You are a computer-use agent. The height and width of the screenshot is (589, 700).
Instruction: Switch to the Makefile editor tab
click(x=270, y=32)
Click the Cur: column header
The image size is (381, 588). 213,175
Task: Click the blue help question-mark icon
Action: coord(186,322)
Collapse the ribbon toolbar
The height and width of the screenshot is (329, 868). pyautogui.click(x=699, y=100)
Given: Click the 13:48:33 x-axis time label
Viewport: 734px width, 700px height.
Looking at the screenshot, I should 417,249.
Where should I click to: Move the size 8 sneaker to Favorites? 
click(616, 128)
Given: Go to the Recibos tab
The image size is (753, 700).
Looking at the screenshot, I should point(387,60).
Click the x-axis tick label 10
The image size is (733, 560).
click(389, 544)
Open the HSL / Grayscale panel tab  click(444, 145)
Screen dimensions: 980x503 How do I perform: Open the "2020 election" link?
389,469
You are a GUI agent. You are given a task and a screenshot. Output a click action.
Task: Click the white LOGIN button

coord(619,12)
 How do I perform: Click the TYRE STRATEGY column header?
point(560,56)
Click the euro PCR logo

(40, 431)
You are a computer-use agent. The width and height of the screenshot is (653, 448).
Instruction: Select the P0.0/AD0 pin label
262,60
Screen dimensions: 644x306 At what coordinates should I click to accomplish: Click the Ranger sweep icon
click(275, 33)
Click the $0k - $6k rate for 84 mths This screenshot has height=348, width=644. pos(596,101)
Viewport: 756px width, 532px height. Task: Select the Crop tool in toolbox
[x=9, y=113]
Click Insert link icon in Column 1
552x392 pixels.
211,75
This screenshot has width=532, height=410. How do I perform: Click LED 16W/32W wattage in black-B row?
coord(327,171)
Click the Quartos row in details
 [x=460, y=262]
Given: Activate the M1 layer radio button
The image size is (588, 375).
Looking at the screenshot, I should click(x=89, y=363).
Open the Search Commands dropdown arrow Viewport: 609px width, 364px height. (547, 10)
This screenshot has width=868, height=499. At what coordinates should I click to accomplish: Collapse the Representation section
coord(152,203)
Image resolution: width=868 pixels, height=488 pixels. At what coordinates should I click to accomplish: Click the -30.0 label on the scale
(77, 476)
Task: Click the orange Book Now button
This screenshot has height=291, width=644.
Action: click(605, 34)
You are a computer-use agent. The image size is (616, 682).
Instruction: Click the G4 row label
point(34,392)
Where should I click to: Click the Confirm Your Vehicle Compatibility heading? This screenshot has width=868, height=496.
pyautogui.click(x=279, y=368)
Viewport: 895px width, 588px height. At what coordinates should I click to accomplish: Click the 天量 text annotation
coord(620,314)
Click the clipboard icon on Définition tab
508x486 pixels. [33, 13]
━━━━━━━━━━━━━━━━━━━━
■ Task requirements
Only a number is expected in response: how many lines of the records above include the word "agent".

■ Exercise result
4